Two years later a motion was made to change the date/month to June. It was soundly defeated. Keep it the third Thursday in August.
"Come With Me, Lucille, In My Merry Oldsmobile," was a popular song long ago and could have been the theme for the parade in 1910 when there
was an ALL AUTOMOBILE parade ... Also a balloon ascension with a parachutist dropping from it.
Another departure from the routine, if there ever was one at OSD occurred in 1913 when the Lanark and Savanna bands led attendees to Joe Laird's
field over on the west edge (now a subdivision and across the street presently of PDQ Me). Hillary Beachey would make a flight in an airship. For 25¢
an admission was paid to the pasture where you could examine close up the flying machine and see it take off. Afterwards, there'd be a ball game.
Despite the vote to keep Old Settlers Day in the month of August, the reunion was held in June in 1914. Due to poor attendance the date was returned
to the third Thursday of the eighth month.
The Lanark Boosters drove OVER 100 MILES in twenty-eight automobiles to advertise OSD. A hundred twenty-five traveled the dusty roads,
tooting instruments and carrying handouts.
A grand tug-o-war headed the schedule in 1915. In 1916 thirty-six of the "hottest" girls in town (!!!) wore the most stylish of outfits, a sailor
middy-blouse and navy bloomers, of all immodesties, to ride a troop of ponies graded to size and color. Each girl wore a blue pennant on her back with the
name of the business house sponsoring them. "Old Doc Yak" and his famous automobile created lots of merriment. He surely couldn't have been as clever
and funny as the "Baileyville Hillbillies" were a few years ago, could he?
"Big Jim, the Roller-Skating Bear" was the attraction in 1917 at the Opera House. Was the Opera House the one on the east side of Broad, second
story, which had been transformed into a skating rink? Not the Opera House on the west side?
Naturally, in 1918 a patriotic theme was featured. School children on 'floats' were dressed as Uncle Sam or the Goddess of Liberty and so forth.
The procession debarked from the school down Locust Street to Broad where everyone paused to sing "America" with the unfurling of the county service
flag on which were sewn six hundred fifty stars representing each of the servicemen from Carroll.
1919 - Boxing Matches
1920 - Aeroplane flights planned ... "Stuntman" winding the propeller to start the motor, broke his arm.
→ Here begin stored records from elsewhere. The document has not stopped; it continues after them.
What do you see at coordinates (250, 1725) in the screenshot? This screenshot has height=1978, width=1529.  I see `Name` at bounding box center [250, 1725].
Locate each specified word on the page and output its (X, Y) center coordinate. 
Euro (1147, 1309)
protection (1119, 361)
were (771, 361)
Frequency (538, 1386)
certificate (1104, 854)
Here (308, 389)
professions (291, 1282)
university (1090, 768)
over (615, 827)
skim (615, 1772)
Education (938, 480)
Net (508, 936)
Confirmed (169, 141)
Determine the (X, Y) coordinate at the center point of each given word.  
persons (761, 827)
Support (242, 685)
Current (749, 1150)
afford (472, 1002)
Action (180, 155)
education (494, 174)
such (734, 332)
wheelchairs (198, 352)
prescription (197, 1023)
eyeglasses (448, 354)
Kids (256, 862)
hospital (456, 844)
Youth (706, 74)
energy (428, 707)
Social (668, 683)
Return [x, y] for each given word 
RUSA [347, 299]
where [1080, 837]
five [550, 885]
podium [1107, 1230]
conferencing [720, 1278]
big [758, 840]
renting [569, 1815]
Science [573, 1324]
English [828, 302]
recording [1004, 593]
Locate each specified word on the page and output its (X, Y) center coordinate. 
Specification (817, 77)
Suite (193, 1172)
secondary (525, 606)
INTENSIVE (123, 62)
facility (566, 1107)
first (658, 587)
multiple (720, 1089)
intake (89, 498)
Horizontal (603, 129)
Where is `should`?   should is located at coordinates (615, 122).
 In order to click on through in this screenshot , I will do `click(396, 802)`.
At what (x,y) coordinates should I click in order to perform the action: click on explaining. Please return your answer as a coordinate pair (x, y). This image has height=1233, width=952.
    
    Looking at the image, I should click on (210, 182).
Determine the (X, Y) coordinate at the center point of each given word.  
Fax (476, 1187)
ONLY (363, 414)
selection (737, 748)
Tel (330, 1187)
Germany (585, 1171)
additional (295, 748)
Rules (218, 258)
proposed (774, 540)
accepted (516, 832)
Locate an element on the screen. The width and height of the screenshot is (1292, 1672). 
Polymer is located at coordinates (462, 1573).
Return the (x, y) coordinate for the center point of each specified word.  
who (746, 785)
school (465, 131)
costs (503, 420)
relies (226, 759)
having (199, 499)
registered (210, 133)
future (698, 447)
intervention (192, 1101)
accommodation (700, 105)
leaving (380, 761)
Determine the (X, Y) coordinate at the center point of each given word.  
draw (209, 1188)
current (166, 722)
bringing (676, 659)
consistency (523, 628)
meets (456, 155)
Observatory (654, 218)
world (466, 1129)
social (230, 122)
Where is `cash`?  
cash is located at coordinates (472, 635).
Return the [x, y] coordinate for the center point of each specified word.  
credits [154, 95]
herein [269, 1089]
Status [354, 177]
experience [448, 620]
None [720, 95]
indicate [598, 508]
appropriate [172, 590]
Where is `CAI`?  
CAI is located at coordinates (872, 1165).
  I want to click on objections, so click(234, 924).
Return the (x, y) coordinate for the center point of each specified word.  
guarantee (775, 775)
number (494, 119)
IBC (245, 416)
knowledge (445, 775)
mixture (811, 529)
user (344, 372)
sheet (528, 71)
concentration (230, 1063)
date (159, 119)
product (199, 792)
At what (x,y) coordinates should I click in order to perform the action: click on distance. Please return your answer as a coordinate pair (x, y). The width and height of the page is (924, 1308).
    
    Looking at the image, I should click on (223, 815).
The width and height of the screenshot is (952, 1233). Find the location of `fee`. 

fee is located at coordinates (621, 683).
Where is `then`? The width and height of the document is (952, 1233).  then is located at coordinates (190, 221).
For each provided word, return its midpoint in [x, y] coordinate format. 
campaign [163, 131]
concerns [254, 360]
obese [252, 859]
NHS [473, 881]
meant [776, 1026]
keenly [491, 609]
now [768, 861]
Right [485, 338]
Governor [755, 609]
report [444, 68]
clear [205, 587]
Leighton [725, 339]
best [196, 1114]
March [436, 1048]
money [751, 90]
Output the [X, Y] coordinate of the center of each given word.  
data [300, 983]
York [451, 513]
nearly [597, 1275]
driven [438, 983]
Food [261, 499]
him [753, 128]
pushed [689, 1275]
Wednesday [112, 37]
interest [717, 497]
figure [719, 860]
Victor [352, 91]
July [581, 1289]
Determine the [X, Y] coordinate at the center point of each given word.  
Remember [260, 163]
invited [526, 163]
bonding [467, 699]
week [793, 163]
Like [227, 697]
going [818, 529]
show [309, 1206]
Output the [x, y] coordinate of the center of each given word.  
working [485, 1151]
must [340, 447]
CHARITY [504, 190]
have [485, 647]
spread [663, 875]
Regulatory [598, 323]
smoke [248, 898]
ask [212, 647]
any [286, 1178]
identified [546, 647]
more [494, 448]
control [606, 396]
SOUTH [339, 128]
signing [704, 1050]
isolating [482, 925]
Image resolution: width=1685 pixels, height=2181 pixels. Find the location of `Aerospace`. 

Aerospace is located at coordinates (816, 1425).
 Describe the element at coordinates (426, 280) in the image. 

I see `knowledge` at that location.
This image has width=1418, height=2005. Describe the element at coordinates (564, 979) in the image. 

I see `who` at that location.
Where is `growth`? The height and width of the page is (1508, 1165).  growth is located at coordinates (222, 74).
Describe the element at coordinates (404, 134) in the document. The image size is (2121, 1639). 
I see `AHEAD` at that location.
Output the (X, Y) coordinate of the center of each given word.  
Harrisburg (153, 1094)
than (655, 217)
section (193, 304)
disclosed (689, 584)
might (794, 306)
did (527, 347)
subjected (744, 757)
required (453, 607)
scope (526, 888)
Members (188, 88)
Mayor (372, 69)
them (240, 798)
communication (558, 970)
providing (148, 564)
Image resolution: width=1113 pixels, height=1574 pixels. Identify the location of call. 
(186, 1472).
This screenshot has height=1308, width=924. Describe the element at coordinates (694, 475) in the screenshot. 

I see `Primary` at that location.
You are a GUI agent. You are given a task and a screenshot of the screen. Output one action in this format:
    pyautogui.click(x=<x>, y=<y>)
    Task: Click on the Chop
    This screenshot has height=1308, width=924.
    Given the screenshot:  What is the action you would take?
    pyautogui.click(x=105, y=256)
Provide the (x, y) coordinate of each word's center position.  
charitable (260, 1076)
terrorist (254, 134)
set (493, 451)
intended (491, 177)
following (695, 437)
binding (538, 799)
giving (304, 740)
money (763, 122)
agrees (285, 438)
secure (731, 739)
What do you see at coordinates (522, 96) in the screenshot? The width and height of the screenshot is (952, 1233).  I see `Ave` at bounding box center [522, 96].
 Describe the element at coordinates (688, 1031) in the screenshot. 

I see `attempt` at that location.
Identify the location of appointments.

1921 - 30 new tables to park but still not enough for crowds
1922 - Horseshoe Pitching contest
1923 - 50th Anniversary of OSD. Mrs. French, 98, of York was presented an upholstered chair. J.H. Hess, Lanark, 92, an 1861 settler of the town
1924 - Lanark town band, Lanark school band, Savanna boys band of 125 pieces played
1926 - An airplane gave rides for $3.00 each
1927 - Open air dance
1929 - Radio. Radio. Radio ... Modern technology right in our own town! Radio celebrities would often appear at OSD in future, as did early
regional television "stars" when it was in first years.
1931 - Another grand decorated parade. A merry-go-round and ferris wheel delighted or frightened riders. Did one of those rides belong to that
wonderful individual, Riley Lotzbaugh, who stored it in his warehouse, the former Christian Church on West Carroll Street? He also housed the laborers laying
the brick main street in the 1920s.
1932 - Concession stands allowed, concession rights sold.
1939 - 30 interested persons met to discuss cancellation of OSD due to all streets on the south side of the railroad tracks being torn up due to new water
and sewer system being dug; the north side streets would be ready at the time of OSD. First time cancelled since 1874.
1940-'41 - Free BBQ, coffee and cream given out by OSD committee.
No specific record is found of the annual reunion during World War II but in 1946 the Boy Scouts had a gas-powered airplane contest (kit made).
Plenty of lunch stands on main street where the festival was held for many years. The beloved basket dinner was long in the past, the central theme, old settlers,
The younger generation had taken charge and the agenda, atmosphere changed also. For many years a "celebrity" of some sort had been featured ...
one time country/western radio station WLS Chicago might appear even to the well-known fellow who gave the livestock reports. What was his name?
Or celebs from a Quad City television program. Remember Captain Ernie on TV? Costs, insurance, lack of enough volunteers all were responsible for
a dwindling in interest and the annual day was abandoned for some years until in the 1980s the public's attention began to turn to having a
community observance. The Bicentennial celebration had sparked those ideas a few years before. It would no longer be a county reunion but a lone town
sponsorship just like Chadwick Days; Shannon Homecoming; Dutch Days, Fulton; Petunia Days, Dixon and others of our neighbors. Participate in any of them if
for nothing more than being a spectator. "Days" are just one glue that holds us together. And might make a bit of money for some community improvement.
In 1875 a long poem was written about Old Settlers Days, the county-wide reunion, the end of which remarked:
"And (when) he came-ah! Who can doubt
He found the latchstring was always out."
Meaning that just about anywhere in the Northwest you'll find a friendly face or a hearty handshake to welcome you. But no upholstered rocking
chair and the observance is in June, not August per the age-old argument.